*** Records for this task Section Begins ***

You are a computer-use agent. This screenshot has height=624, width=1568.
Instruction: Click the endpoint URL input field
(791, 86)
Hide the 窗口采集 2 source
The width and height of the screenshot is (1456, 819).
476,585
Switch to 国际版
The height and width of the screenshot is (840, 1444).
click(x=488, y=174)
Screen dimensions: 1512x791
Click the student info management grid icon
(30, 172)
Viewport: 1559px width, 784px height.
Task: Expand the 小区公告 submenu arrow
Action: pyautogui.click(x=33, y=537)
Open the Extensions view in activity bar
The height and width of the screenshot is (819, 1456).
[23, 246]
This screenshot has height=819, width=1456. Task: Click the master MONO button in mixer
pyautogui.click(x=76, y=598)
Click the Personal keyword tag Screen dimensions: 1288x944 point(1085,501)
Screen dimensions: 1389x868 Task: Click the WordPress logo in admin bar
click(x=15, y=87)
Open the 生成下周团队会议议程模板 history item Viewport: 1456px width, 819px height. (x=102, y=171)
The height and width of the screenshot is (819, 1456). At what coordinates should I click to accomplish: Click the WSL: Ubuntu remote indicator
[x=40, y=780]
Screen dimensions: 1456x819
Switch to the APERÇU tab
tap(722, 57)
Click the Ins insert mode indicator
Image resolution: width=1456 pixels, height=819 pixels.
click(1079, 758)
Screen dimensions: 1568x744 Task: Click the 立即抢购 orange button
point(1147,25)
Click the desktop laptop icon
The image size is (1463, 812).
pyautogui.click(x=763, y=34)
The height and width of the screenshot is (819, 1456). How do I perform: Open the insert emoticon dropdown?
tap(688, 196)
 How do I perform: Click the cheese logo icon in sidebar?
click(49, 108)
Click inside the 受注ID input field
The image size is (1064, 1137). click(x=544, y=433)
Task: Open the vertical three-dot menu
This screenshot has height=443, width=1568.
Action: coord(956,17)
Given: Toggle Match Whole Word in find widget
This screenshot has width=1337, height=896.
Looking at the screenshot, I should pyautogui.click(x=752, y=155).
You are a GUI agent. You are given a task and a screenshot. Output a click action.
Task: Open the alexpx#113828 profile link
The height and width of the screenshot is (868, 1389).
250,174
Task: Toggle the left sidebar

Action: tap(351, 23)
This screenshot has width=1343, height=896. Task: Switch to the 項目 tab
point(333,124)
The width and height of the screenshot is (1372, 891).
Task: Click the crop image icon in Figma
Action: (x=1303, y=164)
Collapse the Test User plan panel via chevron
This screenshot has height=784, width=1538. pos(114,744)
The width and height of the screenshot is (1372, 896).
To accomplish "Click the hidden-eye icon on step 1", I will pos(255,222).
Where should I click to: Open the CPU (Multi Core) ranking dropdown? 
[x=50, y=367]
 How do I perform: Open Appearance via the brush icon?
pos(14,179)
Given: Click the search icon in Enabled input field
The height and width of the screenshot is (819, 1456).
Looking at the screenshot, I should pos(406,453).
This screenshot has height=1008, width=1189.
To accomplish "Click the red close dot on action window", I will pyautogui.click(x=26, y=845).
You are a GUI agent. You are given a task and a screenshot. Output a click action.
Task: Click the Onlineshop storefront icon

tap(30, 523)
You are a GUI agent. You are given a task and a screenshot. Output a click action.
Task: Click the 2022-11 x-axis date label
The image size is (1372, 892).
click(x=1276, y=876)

*** Records for this task Section Ends ***

Description of the task —
Every piece of the data must be set down exactly. Omit nothing.

Answer area —
You are a computer-use agent. This screenshot has height=624, width=1568.
Instruction: Click the endpoint URL input field
(791, 86)
Hide the 窗口采集 2 source
The width and height of the screenshot is (1456, 819).
476,585
Switch to 国际版
The height and width of the screenshot is (840, 1444).
click(x=488, y=174)
Screen dimensions: 1512x791
Click the student info management grid icon
(30, 172)
Viewport: 1559px width, 784px height.
Task: Expand the 小区公告 submenu arrow
Action: pyautogui.click(x=33, y=537)
Open the Extensions view in activity bar
The height and width of the screenshot is (819, 1456).
[23, 246]
This screenshot has height=819, width=1456. Task: Click the master MONO button in mixer
pyautogui.click(x=76, y=598)
Click the Personal keyword tag Screen dimensions: 1288x944 point(1085,501)
Screen dimensions: 1389x868 Task: Click the WordPress logo in admin bar
click(x=15, y=87)
Open the 生成下周团队会议议程模板 history item Viewport: 1456px width, 819px height. (x=102, y=171)
The height and width of the screenshot is (819, 1456). At what coordinates should I click to accomplish: Click the WSL: Ubuntu remote indicator
[x=40, y=780]
Screen dimensions: 1456x819
Switch to the APERÇU tab
tap(722, 57)
Click the Ins insert mode indicator
Image resolution: width=1456 pixels, height=819 pixels.
click(1079, 758)
Screen dimensions: 1568x744 Task: Click the 立即抢购 orange button
point(1147,25)
Click the desktop laptop icon
The image size is (1463, 812).
pyautogui.click(x=763, y=34)
The height and width of the screenshot is (819, 1456). How do I perform: Open the insert emoticon dropdown?
tap(688, 196)
 How do I perform: Click the cheese logo icon in sidebar?
click(49, 108)
Click inside the 受注ID input field
The image size is (1064, 1137). click(x=544, y=433)
Task: Open the vertical three-dot menu
This screenshot has height=443, width=1568.
Action: coord(956,17)
Given: Toggle Match Whole Word in find widget
This screenshot has width=1337, height=896.
Looking at the screenshot, I should pyautogui.click(x=752, y=155).
You are a GUI agent. You are given a task and a screenshot. Output a click action.
Task: Open the alexpx#113828 profile link
The height and width of the screenshot is (868, 1389).
250,174
Task: Toggle the left sidebar

Action: tap(351, 23)
This screenshot has width=1343, height=896. Task: Switch to the 項目 tab
point(333,124)
The width and height of the screenshot is (1372, 891).
Task: Click the crop image icon in Figma
Action: (x=1303, y=164)
Collapse the Test User plan panel via chevron
This screenshot has height=784, width=1538. pos(114,744)
The width and height of the screenshot is (1372, 896).
To accomplish "Click the hidden-eye icon on step 1", I will pos(255,222).
Where should I click to: Open the CPU (Multi Core) ranking dropdown? 
[x=50, y=367]
 How do I perform: Open Appearance via the brush icon?
pos(14,179)
Given: Click the search icon in Enabled input field
The height and width of the screenshot is (819, 1456).
Looking at the screenshot, I should pos(406,453).
This screenshot has height=1008, width=1189.
To accomplish "Click the red close dot on action window", I will pyautogui.click(x=26, y=845).
You are a GUI agent. You are given a task and a screenshot. Output a click action.
Task: Click the Onlineshop storefront icon

tap(30, 523)
You are a GUI agent. You are given a task and a screenshot. Output a click action.
Task: Click the 2022-11 x-axis date label
The image size is (1372, 892).
click(x=1276, y=876)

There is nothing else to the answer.